▶ WORK INSTRUCTION
The lines from the one holding "How do I perform: Open the Settings" to the end of the records below, exactly as written, are the only thing to return.

▶ Stored data entries
-- Opening Marker --

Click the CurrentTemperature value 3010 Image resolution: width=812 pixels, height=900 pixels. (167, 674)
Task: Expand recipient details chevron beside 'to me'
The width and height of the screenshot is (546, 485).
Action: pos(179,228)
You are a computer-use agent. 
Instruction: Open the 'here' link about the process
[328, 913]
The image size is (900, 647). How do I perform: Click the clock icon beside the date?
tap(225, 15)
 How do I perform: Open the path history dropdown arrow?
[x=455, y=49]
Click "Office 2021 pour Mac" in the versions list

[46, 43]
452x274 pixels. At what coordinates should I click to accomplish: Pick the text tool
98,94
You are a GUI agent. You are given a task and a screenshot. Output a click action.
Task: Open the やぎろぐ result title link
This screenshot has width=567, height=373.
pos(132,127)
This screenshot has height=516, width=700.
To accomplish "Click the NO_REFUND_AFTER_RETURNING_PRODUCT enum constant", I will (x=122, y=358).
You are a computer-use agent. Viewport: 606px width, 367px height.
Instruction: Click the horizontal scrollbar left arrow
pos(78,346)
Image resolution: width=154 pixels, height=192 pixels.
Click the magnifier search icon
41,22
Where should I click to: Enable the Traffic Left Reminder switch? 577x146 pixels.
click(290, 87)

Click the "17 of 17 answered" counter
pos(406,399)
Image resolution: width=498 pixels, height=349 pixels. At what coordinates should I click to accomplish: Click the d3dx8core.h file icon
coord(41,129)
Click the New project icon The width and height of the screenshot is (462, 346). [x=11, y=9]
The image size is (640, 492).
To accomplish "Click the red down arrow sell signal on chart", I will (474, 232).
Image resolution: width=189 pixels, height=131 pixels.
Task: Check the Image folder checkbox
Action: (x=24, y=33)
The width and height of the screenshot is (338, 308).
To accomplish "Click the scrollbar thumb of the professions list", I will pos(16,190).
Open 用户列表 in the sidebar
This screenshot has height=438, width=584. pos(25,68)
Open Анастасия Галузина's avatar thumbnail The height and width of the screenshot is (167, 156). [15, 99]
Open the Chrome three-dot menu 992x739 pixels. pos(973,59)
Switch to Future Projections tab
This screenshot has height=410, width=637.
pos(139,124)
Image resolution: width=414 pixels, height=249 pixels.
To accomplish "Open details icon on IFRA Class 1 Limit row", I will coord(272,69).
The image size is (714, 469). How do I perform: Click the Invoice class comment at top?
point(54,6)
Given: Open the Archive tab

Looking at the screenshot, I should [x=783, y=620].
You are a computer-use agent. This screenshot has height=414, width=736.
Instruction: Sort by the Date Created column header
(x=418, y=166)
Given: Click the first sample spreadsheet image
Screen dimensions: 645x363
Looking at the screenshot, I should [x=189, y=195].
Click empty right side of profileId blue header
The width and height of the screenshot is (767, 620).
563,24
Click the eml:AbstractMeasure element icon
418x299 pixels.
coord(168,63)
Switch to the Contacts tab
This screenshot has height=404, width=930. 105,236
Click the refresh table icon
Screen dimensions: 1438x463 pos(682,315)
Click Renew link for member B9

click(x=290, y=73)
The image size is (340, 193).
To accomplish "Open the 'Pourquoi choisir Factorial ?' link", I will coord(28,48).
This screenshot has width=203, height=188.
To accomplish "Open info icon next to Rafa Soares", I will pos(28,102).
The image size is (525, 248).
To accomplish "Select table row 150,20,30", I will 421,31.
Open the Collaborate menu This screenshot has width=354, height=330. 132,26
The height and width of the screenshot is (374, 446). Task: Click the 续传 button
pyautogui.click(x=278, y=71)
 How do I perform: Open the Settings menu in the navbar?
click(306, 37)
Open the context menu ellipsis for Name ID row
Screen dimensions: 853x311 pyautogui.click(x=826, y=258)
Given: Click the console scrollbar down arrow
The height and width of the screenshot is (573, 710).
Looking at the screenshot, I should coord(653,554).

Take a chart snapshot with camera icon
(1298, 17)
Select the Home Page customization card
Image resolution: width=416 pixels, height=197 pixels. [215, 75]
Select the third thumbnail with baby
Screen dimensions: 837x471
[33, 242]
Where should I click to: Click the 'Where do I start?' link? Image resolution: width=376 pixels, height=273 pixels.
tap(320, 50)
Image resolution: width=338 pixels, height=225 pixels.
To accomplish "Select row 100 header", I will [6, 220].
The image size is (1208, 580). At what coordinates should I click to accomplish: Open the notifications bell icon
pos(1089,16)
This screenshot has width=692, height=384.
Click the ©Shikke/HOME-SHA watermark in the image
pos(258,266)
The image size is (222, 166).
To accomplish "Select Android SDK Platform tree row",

-- Closing Marker --

▶ RESULT OF THIS EXERCISE
 How do I perform: Open the Settings menu in the navbar?
click(306, 37)
Open the context menu ellipsis for Name ID row
Screen dimensions: 853x311 pyautogui.click(x=826, y=258)
Given: Click the console scrollbar down arrow
The height and width of the screenshot is (573, 710).
Looking at the screenshot, I should coord(653,554).

Take a chart snapshot with camera icon
(1298, 17)
Select the Home Page customization card
Image resolution: width=416 pixels, height=197 pixels. [215, 75]
Select the third thumbnail with baby
Screen dimensions: 837x471
[33, 242]
Where should I click to: Click the 'Where do I start?' link? Image resolution: width=376 pixels, height=273 pixels.
tap(320, 50)
Image resolution: width=338 pixels, height=225 pixels.
To accomplish "Select row 100 header", I will [6, 220].
The image size is (1208, 580). At what coordinates should I click to accomplish: Open the notifications bell icon
pos(1089,16)
This screenshot has width=692, height=384.
Click the ©Shikke/HOME-SHA watermark in the image
pos(258,266)
The image size is (222, 166).
To accomplish "Select Android SDK Platform tree row",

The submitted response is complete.